**Task statement:**
Counting only the lines below that contain the word "Given", what is the total? Give it with no other words.

Dataset entries
>>

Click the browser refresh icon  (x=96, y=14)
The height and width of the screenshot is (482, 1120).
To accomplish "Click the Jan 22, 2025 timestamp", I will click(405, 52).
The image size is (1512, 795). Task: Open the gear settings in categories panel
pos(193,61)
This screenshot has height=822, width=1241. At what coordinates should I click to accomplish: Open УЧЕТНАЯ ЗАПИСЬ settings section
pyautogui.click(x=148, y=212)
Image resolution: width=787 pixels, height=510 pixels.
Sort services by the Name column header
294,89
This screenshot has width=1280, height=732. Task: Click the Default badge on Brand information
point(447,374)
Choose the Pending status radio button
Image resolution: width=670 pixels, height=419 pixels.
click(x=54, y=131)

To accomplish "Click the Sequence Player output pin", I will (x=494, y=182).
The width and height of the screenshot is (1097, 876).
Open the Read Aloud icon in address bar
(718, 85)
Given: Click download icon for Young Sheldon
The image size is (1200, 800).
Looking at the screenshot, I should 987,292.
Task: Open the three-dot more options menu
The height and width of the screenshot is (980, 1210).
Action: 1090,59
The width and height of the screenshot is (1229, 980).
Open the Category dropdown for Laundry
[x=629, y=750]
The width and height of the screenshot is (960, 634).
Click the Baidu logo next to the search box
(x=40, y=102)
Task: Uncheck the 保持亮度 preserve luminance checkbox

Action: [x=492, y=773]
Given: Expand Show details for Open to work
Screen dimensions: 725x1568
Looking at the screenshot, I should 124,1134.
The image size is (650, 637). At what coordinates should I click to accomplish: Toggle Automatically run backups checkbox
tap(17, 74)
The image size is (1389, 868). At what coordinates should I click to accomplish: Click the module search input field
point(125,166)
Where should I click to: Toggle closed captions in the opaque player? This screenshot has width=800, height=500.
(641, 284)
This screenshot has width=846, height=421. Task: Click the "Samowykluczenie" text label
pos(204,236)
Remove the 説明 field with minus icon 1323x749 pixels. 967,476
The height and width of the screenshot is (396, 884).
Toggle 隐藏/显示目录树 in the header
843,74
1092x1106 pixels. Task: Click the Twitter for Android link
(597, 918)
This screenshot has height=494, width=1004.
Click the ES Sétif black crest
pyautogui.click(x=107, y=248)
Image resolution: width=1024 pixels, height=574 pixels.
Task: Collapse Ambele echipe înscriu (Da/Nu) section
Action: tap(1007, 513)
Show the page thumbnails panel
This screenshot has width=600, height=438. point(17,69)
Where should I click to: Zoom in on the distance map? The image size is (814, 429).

<<

**Written solution:**
2